Friday, 29 March 2013

Inverness Castle

Another architectural instalment for Photographic Friday!

Inverness Castle from across the river.
As far as castles go, Inverness Castle building is quite young. It's 19thC, built just before Queen Victoria ascended to the throne. There has been a castle on that site for centuries, though. The current castle was built as a police-station, prison and court, and to this day it is the Sherif's Court. I actually got summoned for jury duty to the Castle, and while it has been decorated with the plainness of most municipal buildings for the most part, the courtrooms themselves do have a level of Gothic grandeur. The castle is built in the Scottish Baronial style, and has quite a few pointless turrets, towers and suchlike. It was never built defensively, as the false arrow-slits and large windows attest. It's weird to think of a castle as a functional building rather than as a relic from a former age or a ruin, because virtually every castle I have visited has been either used as a museum or been ruined. 

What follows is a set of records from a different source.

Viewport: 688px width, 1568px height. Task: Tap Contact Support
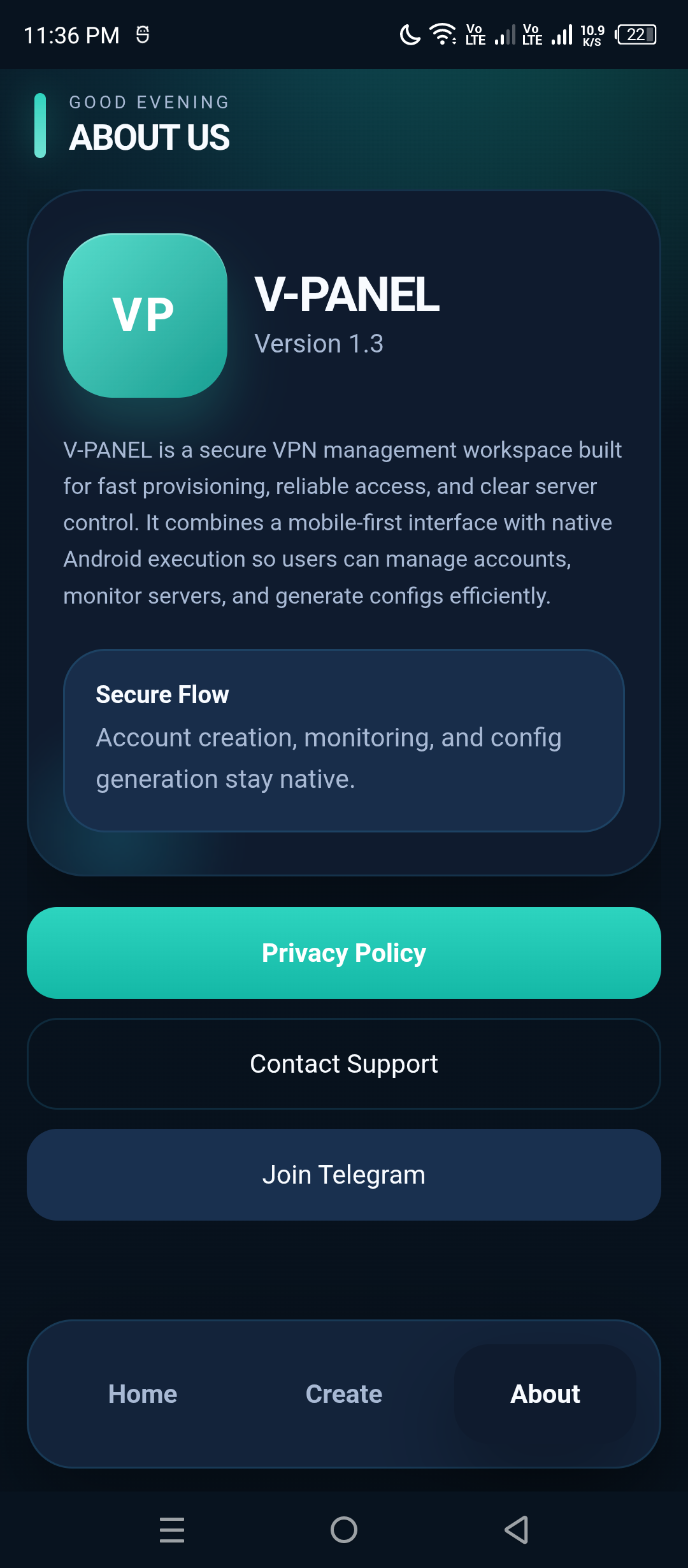(x=344, y=1063)
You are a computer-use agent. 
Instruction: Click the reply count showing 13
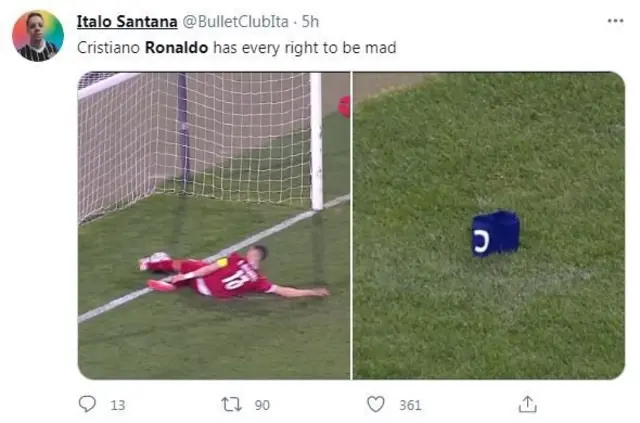tap(118, 405)
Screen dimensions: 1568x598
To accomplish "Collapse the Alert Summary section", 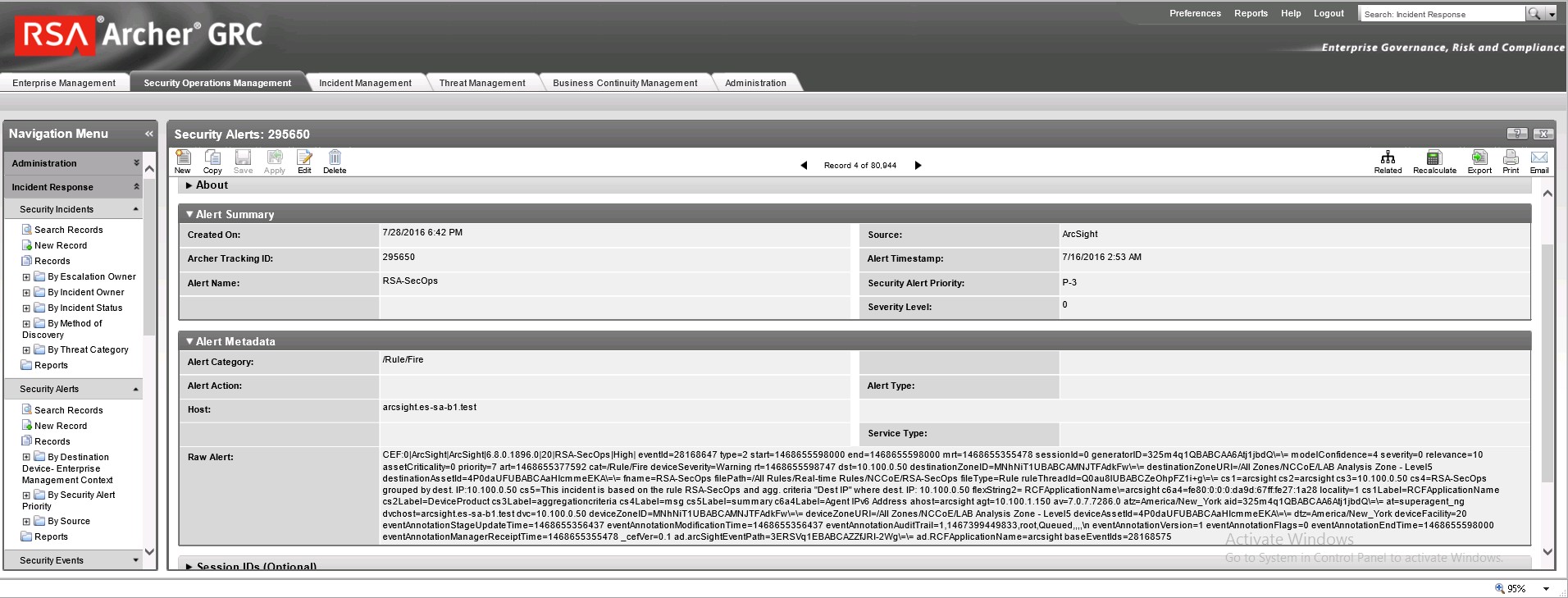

Another of the photographs from across the River Ness
I have tried photographing the Castle on numerous occasions since I moved to Scotland, but Inverness Castle is strangely resistant to photography. Part of it is because it is only really visible in full from the opposite bank of the river, and many photographs of the castle end up being taken from the same few vantage points on that bank, and thus seem practically identical except for the weather conditions, lighting and cropping. I have, actually, taken two full views of the castle from the North bank of the Ness, but I have also tried to photograph the castle from a wider variety of angles. 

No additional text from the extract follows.